> **SET EXERCISE**
Copy the records below word for word, beginning at the line that contains "Viewport: 785px width, 628px" and stopping after the line that contains "Tick Use these".

> **RECORDS FOR THE EXERCISE**

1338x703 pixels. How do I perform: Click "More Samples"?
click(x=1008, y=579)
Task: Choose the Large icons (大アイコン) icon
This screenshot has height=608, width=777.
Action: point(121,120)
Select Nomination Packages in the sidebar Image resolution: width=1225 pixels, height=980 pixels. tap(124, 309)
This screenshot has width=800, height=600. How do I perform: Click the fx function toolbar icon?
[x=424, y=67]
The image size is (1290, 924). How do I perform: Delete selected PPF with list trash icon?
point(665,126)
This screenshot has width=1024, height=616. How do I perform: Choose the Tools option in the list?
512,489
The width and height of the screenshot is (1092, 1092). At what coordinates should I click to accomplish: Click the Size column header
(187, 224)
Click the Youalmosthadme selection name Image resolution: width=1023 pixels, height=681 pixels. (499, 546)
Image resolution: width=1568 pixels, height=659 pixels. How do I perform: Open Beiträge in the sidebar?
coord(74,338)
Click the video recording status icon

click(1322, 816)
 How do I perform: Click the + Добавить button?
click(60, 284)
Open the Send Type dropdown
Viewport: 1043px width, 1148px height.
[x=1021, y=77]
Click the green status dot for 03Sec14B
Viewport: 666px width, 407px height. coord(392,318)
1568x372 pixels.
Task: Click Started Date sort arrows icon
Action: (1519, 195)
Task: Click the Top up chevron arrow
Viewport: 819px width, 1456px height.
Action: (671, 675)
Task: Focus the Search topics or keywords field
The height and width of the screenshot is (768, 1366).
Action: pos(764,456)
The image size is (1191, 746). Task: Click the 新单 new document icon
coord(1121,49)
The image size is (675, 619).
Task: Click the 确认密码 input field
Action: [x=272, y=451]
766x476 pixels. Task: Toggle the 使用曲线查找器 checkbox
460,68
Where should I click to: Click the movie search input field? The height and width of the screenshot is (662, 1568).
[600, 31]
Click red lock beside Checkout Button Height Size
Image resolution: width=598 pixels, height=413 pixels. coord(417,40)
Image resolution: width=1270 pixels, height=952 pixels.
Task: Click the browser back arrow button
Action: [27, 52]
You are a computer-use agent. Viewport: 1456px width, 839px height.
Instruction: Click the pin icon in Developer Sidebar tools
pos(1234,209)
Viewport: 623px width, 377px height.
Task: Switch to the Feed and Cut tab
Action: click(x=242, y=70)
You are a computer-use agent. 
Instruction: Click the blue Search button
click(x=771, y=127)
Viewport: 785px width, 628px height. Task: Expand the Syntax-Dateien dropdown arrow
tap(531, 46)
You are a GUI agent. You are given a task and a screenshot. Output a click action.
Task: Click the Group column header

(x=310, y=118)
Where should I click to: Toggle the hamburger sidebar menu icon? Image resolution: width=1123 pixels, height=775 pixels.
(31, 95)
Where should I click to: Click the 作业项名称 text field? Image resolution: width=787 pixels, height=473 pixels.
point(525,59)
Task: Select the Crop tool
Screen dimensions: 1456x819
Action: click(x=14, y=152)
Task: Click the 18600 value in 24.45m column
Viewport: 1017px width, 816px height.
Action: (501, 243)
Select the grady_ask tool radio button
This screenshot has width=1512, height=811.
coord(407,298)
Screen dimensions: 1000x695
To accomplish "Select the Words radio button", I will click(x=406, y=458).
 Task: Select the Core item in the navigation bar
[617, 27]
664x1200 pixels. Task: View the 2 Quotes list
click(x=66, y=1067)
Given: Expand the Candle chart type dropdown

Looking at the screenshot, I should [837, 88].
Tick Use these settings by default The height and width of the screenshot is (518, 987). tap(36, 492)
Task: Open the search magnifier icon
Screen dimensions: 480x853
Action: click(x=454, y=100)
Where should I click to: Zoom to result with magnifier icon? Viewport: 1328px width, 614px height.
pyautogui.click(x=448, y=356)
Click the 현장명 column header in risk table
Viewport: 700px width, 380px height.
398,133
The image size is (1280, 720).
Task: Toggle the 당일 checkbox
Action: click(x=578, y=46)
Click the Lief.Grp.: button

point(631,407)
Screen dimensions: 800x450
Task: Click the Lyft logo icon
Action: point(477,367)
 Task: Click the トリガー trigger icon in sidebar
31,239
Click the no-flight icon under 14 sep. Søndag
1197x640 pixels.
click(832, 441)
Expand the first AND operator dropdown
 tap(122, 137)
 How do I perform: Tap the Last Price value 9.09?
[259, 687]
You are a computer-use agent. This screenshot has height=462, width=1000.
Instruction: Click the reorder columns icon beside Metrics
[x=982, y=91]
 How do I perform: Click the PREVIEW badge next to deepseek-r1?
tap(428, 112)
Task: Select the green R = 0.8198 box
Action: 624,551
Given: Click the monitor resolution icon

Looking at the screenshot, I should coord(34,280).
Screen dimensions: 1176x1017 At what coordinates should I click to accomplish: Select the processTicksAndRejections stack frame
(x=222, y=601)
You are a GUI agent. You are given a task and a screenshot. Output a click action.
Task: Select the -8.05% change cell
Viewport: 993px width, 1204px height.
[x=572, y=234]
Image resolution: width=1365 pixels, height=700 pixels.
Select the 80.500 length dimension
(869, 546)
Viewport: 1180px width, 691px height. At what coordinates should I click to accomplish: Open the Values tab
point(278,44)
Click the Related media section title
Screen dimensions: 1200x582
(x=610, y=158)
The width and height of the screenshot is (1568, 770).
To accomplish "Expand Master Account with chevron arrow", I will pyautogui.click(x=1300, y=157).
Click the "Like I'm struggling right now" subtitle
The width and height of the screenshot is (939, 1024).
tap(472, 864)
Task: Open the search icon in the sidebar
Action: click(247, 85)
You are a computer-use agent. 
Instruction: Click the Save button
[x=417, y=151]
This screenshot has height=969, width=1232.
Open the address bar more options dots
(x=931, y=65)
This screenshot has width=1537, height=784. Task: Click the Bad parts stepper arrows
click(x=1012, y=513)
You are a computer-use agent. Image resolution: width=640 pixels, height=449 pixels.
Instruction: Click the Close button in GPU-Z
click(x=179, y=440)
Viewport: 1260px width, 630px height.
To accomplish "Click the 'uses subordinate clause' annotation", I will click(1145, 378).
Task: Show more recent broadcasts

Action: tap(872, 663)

> **REPLY**
Viewport: 785px width, 628px height. Task: Expand the Syntax-Dateien dropdown arrow
tap(531, 46)
You are a GUI agent. You are given a task and a screenshot. Output a click action.
Task: Click the Group column header

(x=310, y=118)
Where should I click to: Toggle the hamburger sidebar menu icon? Image resolution: width=1123 pixels, height=775 pixels.
(31, 95)
Where should I click to: Click the 作业项名称 text field? Image resolution: width=787 pixels, height=473 pixels.
point(525,59)
Task: Select the Crop tool
Screen dimensions: 1456x819
Action: click(x=14, y=152)
Task: Click the 18600 value in 24.45m column
Viewport: 1017px width, 816px height.
Action: (501, 243)
Select the grady_ask tool radio button
This screenshot has width=1512, height=811.
coord(407,298)
Screen dimensions: 1000x695
To accomplish "Select the Words radio button", I will click(x=406, y=458).
 Task: Select the Core item in the navigation bar
[617, 27]
664x1200 pixels. Task: View the 2 Quotes list
click(x=66, y=1067)
Given: Expand the Candle chart type dropdown

Looking at the screenshot, I should [837, 88].
Tick Use these settings by default The height and width of the screenshot is (518, 987). tap(36, 492)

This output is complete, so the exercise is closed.